### Things to do
1) According to the decision tree notes, how does C4.5 deal with missing values?
2) Rewrite part of the decision tree notes, starting at the words that have "classification DT" and stopping after "from that information.", and replace "conclusions" with "inferences".

### Supplied text
The selection metric:
For Classification: Gini Impurity Index
$1 - \sum_{i = 0}^{1}(P_i)^2$ where $P_i$ is the % of data with label $i$ in the split
The lower value indicates a better spliting
For Regression: Least Square Deviation (LSD)
the sum of the squared distances (or deviations) between the observed values and the predicted values.
Often refered as ‘sqaured residual’, lower LSD means better split
doesn’t use an internal performance measure for Tree selection/testing
Iterative Dichotomiser 3 (ID3)
classification DT
Entropy:
Single Attribute: $E(S) = \sum_{i = 1}^{c} -p_i\log_2 p_i$
Multiple Attribute: $E(T,X) = \sum_{c\in X}P(c)E(c)$ where $T$ → Current state and $X$ → Selected attribute
The higher the entropy, the harder it is to draw any conclusions from that information.
Follows the rule — A branch with an entropy of zero is a leaf node and A brach with entropy more than zero needs further splitting
The selection metric:
Information Gain: $Gain(before,after) = Entropy(before) - \sum_{j = 1}^{K}Entropy(j,after)$ where $K$ is number of splits and $j$ is a particular split
The higher the gain, the better the split
Limitation: it can’t handle numeric attributes nor missing values
C4.5
The successor of ID3 and represents an improvement in several aspects
can handle both continuous and categorical data (regression + classification)
can deal with missing values by ignoring instances that include non-existing data
The selection metric:
Gain ratio: a modification of Information gain that reduces its bias and is usually the best option
Windowing: the algorithm randomly selects a subset of the training data (called a “window”) and builds a DT from that selection.
This DT is then used to classify the remaining training data, and if it performs a correct classification, the DT is finished. Otherwise, all the misclassified data points are added to the windows, and the cycle repeats until every instance in the training set is correctly classified by the current DT.

### Data
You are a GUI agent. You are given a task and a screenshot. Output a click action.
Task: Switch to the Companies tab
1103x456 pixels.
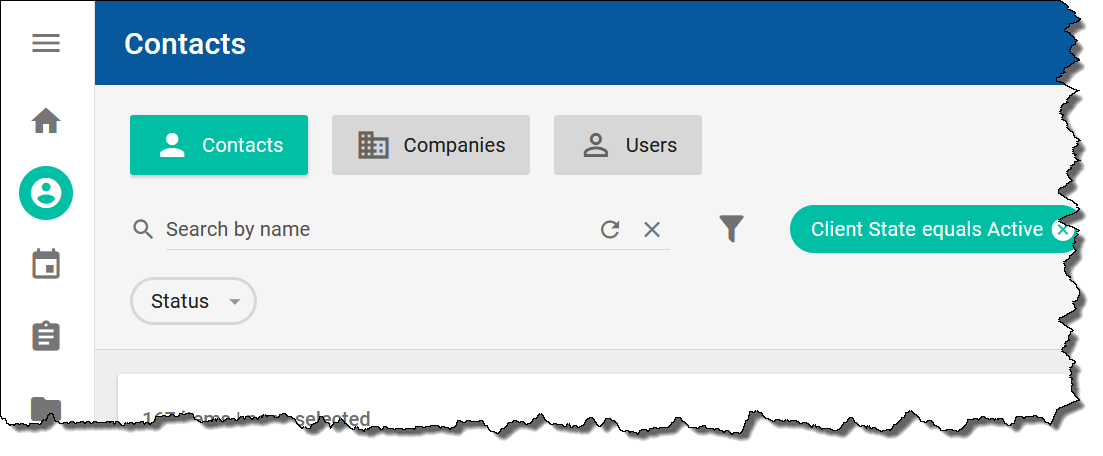click(x=431, y=145)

### Answers in order
1) It ignores instances that include non-existing data.

2)
classification DT
Entropy:
Single Attribute: $E(S) = \sum_{i = 1}^{c} -p_i\log_2 p_i$
Multiple Attribute: $E(T,X) = \sum_{c\in X}P(c)E(c)$ where $T$ → Current state and $X$ → Selected attribute
The higher the entropy, the harder it is to draw any inferences from that information.